The Sunday Telegraph - The ruthlessness with which our Government enforces EU law against its citizens strikingly contrasts with its eagerness on occasion to flout EU law itself. One of the murkier chapters in our foreign policy in recent years has been the Foreign Office’s readiness to appease the dictatorial regime in Iran, for reasons not unconnected to a series of huge trade deals.

The Sunday Telegraph

Christopher Booker's notebook
By Christopher Booker, Sunday Telegraph

The ruthlessness with which our Government enforces EU law against its citizens strikingly contrasts with its eagerness on occasion to flout EU law itself. One of the murkier chapters in our foreign policy in recent years has been the Foreign Office’s readiness to appease the dictatorial regime in Iran, for reasons not unconnected to a series of huge trade deals.
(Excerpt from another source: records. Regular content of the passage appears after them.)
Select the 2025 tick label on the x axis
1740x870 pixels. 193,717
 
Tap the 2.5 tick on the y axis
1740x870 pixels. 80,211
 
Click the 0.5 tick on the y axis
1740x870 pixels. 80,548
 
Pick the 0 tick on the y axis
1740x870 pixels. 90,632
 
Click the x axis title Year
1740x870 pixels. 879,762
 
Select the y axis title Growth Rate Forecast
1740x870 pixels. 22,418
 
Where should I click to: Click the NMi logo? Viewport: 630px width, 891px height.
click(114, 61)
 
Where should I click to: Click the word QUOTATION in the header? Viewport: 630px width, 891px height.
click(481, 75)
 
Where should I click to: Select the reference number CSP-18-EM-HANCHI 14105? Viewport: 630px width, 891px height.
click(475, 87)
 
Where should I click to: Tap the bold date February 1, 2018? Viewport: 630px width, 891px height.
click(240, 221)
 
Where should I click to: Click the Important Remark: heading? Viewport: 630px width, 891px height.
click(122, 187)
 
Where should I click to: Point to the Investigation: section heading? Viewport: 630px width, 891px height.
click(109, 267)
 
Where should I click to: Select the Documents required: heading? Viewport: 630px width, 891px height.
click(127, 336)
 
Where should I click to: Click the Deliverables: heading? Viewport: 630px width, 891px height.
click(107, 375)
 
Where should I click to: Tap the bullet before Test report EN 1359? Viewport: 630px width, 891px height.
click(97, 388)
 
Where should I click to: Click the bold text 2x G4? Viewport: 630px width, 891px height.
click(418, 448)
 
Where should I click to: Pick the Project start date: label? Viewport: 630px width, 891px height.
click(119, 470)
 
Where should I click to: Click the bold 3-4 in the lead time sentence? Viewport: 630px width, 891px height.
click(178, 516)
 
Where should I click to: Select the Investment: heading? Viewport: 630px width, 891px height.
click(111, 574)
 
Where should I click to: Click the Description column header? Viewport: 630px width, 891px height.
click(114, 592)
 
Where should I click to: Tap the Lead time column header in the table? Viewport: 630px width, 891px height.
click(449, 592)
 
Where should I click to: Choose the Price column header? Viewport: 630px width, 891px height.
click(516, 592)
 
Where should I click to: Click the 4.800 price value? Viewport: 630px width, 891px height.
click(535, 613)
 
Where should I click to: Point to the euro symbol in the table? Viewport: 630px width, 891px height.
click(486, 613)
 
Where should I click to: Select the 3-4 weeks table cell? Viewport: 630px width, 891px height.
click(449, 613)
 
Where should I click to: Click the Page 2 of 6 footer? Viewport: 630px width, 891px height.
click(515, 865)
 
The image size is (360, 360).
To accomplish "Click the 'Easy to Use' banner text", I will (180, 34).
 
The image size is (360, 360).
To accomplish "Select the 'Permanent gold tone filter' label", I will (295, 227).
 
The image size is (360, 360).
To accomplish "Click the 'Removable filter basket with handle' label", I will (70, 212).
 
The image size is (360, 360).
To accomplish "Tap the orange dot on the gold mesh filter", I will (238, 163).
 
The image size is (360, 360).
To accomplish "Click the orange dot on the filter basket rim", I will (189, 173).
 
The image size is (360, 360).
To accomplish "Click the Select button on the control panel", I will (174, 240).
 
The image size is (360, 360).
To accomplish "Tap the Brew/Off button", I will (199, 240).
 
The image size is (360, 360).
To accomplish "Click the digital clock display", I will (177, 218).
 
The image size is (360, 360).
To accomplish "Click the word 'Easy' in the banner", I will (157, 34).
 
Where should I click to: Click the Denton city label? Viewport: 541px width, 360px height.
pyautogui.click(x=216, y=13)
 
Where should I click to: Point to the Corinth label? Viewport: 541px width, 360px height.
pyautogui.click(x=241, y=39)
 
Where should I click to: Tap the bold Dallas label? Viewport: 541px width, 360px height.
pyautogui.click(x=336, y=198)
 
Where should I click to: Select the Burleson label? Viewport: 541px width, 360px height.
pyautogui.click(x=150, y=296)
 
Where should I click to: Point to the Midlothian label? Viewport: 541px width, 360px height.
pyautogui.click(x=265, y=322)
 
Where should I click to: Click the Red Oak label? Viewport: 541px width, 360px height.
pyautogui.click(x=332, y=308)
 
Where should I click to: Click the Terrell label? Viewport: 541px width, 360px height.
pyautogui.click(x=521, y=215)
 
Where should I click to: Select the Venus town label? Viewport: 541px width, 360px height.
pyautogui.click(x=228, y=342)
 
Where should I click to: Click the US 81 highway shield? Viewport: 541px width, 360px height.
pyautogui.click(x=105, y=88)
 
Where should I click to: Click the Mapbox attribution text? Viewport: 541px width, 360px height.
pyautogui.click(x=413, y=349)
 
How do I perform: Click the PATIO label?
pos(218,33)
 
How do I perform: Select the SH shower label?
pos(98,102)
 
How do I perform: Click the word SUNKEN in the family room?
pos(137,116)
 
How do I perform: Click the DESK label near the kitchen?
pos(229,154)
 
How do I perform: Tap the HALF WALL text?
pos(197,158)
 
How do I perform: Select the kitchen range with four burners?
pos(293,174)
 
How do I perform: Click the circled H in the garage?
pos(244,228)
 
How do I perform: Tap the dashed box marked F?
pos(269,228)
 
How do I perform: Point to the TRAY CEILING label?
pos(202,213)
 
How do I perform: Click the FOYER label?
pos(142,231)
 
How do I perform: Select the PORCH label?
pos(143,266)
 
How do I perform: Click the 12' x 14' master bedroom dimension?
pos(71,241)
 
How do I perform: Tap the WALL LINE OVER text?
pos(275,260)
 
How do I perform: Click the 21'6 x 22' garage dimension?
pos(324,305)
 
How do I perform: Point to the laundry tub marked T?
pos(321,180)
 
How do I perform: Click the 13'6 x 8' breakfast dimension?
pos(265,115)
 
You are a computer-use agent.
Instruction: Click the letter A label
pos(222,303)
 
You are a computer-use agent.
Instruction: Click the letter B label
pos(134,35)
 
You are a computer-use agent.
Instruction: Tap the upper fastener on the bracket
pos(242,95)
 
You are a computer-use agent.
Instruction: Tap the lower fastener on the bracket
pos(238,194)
In March 2001 Jack Straw, then Home Secretary, placed on the list of terrorist organisations, under the Anti-Terrorism Act, the leading Iranian dissident organisation, the People’s Muhajedeen of Iran (PMOI), even though the PMOI claims to be opposed to terrorism in any way and wishes only to carry on its campaign for freedom and democracy in Iran in a peaceful fashion. Mr Straw last year admitted to the BBC that he had done this at the behest of the Teheran regime.

Later that year, after 9/11, the EU drew up its own list of prescribed organisations and individuals linked to terrorism, and in May 2002, at the UK’s behest, the PMOI was added to the list. With its assets thus frozen and its activities drastically circumscribed, the PMOI petitioned the European Court of Justice that the EU Council of Ministers had acted improperly, on a whole range of grounds.

In February 2003 the UK Government became the only EU state to join the case as a third party. Last December, the ECJ found in the PMOI’s favour, ruling that it had never been given a fair hearing and that its name should never have been put on the list of terrorist organisations. Nevertheless, in January, again on the UK Government’s insistence, the Council of Ministers told the PMOI that, regardless of the court’s ruling, its name would remain on the list.

The deadline for any appeal against the judgment has now passed. In its zeal to appease one of the most ruthless and dangerous regimes in the world, the British Government has thus persuaded its "partner"’ simply to put up two very large fingers to EU law. Would that a similar response was open to all those who fall foul of EU law here in Britain.